Reconozco que cada vez que veo el edificio de la antigua Escuela de Formación Cárnica, situado en Los Pares, siento una mezcla de rabia, tristeza y decepción. Rabia, por ver un edificio impresionante cerrado desde hace doce años. Tristeza, porque esa situación lo está llevando a un estado cada vez más lamentable. Decepción, porque, hace cuatro años IU y PP pidieron al Principado su reapertura para formar a charcuteros, carniceros y pescadores. No hubo respuesta. 


1,5 millones de euros de fondos mineros fueron invertidos en un edificio moderno, funcional, que abrió sus puertas en septiembre de 2007 para formar profesionales del sector cárnico. Su ubicación era la ideal, a escasos metros del matadero. Sin embargo, todo se fue a pique y, siete años después, cerró. Es un secreto a voces que la Escuela de Formación Cárnica acabó siendo un chiringuito en manos de la Fundación Tecnológica y Formación Alimentaria, FUTECA, y de la Fundación Asturiana de la Carne. No tenía sentido impartir una formación privado-pública, que no público-privada, en un edificio financiado con dinero público, en una época en la que la formación de profesionales de todos los ámbitos empezaba a encomendarse única y exclusivamente a la Formación Profesional. ¿Por qué no haber hecho de la Escuela de Formación Cárnica un centro público de FP, construido con dinero público, y con una organización administrativa y formativa clara y precisa?
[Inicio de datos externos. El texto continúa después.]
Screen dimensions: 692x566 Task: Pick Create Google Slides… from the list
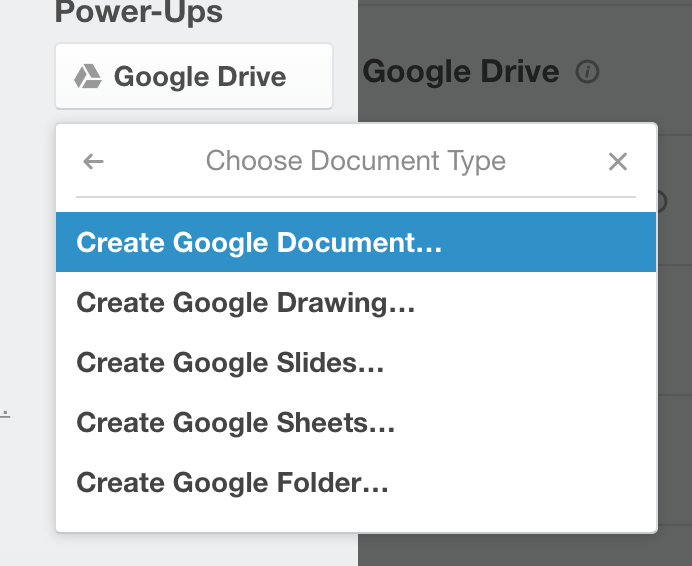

Estoy convencida de que las cosas hubieran salido mucho mejor. 
Sea como fuere, la escuela sigue ahí, viendo pasar el tiempo. Me enerva ver cualquier edificio público cerrado y abandonado, pero lo de este no tiene nombre: es un edificio nuevo y moderno, que debería tener cualquier uso, público o privado, antes que dejarlo morir lentamente, como le está ocurriendo, devorado por la maleza y las inclemencias meteorológicas.